Cualquier circunstancia en nuestra vida se proyecta hacia el futuro, y la incertidumbre ocurre cuando nos olvidamos de estas tres palabras: fe, esperanza y amor. No puede haber fe sin esperanza, ni esperanza sin fe. Ambas se nutren la una a la otra. Pero el amor es algo aparte.

Podemos hacer todo con amor o sin amor. Es nuestra elección. Pero como  dice el apóstol Pablo, aunque llevemos a cabo las obras más piadosas, si las hacemos sin amor, “de nada nos sirve” (1 Corintios 13:3)

La fe es la certeza a la cual nos aferramos para obtener aquello que anhelamos, es la convicción de que algo que no existe ocurrirá.
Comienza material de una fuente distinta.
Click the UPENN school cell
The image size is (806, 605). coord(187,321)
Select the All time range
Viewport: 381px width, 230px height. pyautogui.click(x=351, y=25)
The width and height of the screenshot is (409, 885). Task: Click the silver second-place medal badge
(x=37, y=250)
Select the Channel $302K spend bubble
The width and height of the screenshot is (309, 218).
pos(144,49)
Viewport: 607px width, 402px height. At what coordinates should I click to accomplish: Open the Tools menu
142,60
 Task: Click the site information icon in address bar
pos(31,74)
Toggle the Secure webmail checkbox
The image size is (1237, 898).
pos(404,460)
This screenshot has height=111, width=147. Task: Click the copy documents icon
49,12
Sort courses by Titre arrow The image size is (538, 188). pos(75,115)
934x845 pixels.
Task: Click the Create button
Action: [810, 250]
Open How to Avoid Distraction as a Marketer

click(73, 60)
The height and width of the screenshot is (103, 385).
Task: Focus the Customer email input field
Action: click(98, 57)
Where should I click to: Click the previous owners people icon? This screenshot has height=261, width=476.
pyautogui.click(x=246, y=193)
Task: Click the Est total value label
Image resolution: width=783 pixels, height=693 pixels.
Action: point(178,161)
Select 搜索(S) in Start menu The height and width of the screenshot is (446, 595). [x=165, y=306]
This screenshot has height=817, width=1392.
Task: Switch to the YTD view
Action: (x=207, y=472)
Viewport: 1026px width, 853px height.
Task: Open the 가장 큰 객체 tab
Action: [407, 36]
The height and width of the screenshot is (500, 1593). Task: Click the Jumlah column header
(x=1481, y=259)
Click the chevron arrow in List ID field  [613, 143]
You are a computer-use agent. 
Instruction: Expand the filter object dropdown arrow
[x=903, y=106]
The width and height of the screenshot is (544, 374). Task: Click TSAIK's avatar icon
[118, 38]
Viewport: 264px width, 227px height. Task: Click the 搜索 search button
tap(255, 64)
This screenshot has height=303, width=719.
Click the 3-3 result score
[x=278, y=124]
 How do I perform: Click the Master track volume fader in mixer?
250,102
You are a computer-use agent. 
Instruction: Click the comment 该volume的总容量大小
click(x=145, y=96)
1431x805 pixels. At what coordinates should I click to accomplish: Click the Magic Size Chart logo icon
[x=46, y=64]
La esperanza es el aliento que nos sostiene cuando algo está casi perdido o nos lastima profundamente. Pero el amor es la manera en que podemos desarrollar nuestra fe y adornar nuestra esperanza.

La fe y la esperanza implican paciencia. El amor es paciente, benigno. De modo que cuando creemos y esperamos en amor, todos estos elementos se alinean bajo la mirada misericordiosa de nuestro Dios y nos conducen al fin que esperamos. “Porque yo sé muy bien lo que haré por ustedes; les quiero dar paz y no desgracia y un porvenir lleno de esperanza.” Jeremías 29:11

Todos los hombres de Dios tuvieron gran fe cuando obedecieron al Señor. Tuvieron que esperar por largos años a que se cumplieran las promesas recibidas. Pero cuando Cristo nació y estableció el Reino de Dios en la tierra, a todos los siervos de Dios les fue impuesta la ley del amor.

Los estándares fueron cambiados porque Jesús hizo todo por amor y con amor, en obediencia al Padre, con el propósito de ofrecernos la salvación de nuestra vida de pecado. En esa misma medida es que ahora nosotros debemos vivir la obediencia y corresponder al amor que nos ha sido dado, amando al Señor por sobre todas las cosas, y a nuestros semejantes como a nosotros mismos.

Fe, esperanza, obediencia, santidad, rectitud, lealtad, toda virtud debe estar sometida al amor al que hemos sido llamados por Aquel que nos amó primero. “En esto reconocerán todos que son mis discípulos, en que se amen unos a otros.” Juan 13:35

Sean, pues, la fe, la esperanza y el amor, nuestro estandarte de día y nuestra lámpara de noche; nuestro asidero en la tormenta, nuestra ancla en el naufragio, y nuestra inspiración en toda empresa. Que no haya en nuestra vida adversidad sin fe, dolor sin esperanza, ni obra sin amor.

Y sea la gloria por siempre para el Autor y consumador de la fe, cuyo amor eterno e incomparable nos puede traer de las tinieblas a la luz.